COVID-19, ripartono i test sul vaccino di AstraZeneca e Oxford

Dopo il tracollo in Borsa d’inizio settimana, AstraZeneca riavvia i test sul vaccino anti-COVID grazie all’ok del Regno Unito

COVID-19, ripartono i test sul vaccino di AstraZeneca e Oxford

Sono ripartiti i test sul vaccino sviluppato da AstraZeneca e Oxford University dopo il via libera dell’autorità sanitaria britannica. I trial del vaccino anti-coronavirus, uno dei più avanzati al mondo, erano stati bloccati dopo che una delle partecipanti del Regno Unito aveva avuto una grave reazione avversa.

La società farmaceutica aveva subìto pesanti perdite in Borsa.

Vaccino COVID-19, riprendono test AstraZeneca

Martedì scorso, dopo che una partecipante aveva mostrato sintomi neurologici compatibili con una rara malattia chiamata mielite trasversa, i test della Fase 3 sul vaccino contro la COVID-19 erano stati arrestati immediatamente.

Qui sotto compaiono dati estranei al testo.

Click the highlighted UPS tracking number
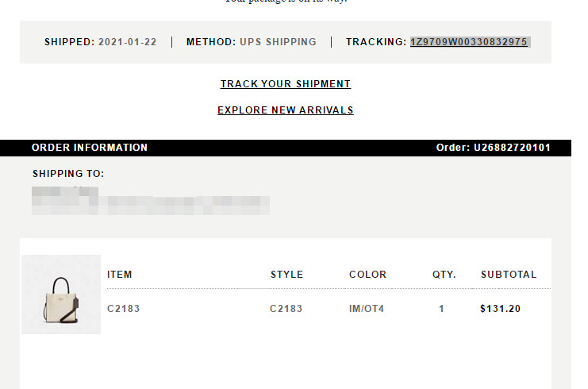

La notizia aveva gettato sconforto, perché quello di Oxford e AstraZeneca è uno dei preparati più avanzati al mondo.

Nella serata di sabato, 12 settembre, la società ha detto di aver ricevuto l’autorizzazione dall’autorità sanitaria del Regno Unito a riprendere i test. AstraZeneca ha detto che “il processo standard di revisione aveva indotto una pausa volontaria” di tutti i test il 6 settembre. Commissioni indipendenti hanno rivisto i dati e annunciato che era sicuro riprendere i trial.

Con tutta probabilità, il Regno Unito non deve aver trovato alcuna correlazione fra la malattia e il potenziale vaccino.

L’università di Oxford ha detto che, fino a oggi, circa 18.000 persone sono state sottoposte ai test.

“In trial grandi come questo, è normale che qualche partecipante stia male e ogni caso deve essere attentamente valutato per assicurare le disposizioni di sicurezza”, ha detto l’università in un comunicato.

AstraZeneca, OMS: “Seguita la procedura”

L’Organizzazione Mondiale della Sanità, precedentemente, ha definito quello di AstraZeneca come uno dei candidati vaccini più promettenti. La scienziata capo dell’OMS, Soumya Swaminathan, aveva detto che la notizia non doveva atterrire, perché “queste cose succedono”.

C’è un protocollo da seguire quando succede qualcosa”, aveva spiegato Swaminathan. “Se è un lieve effetto collaterale, si devono fare alcune cose. Se è grave - e questo era grave - i test si devono fermare. È una procedura standard. Ed è una buona pratica, perché la sicurezza è la più alta priorità di ogni test clinico”, aveva aggiunto la scienziata.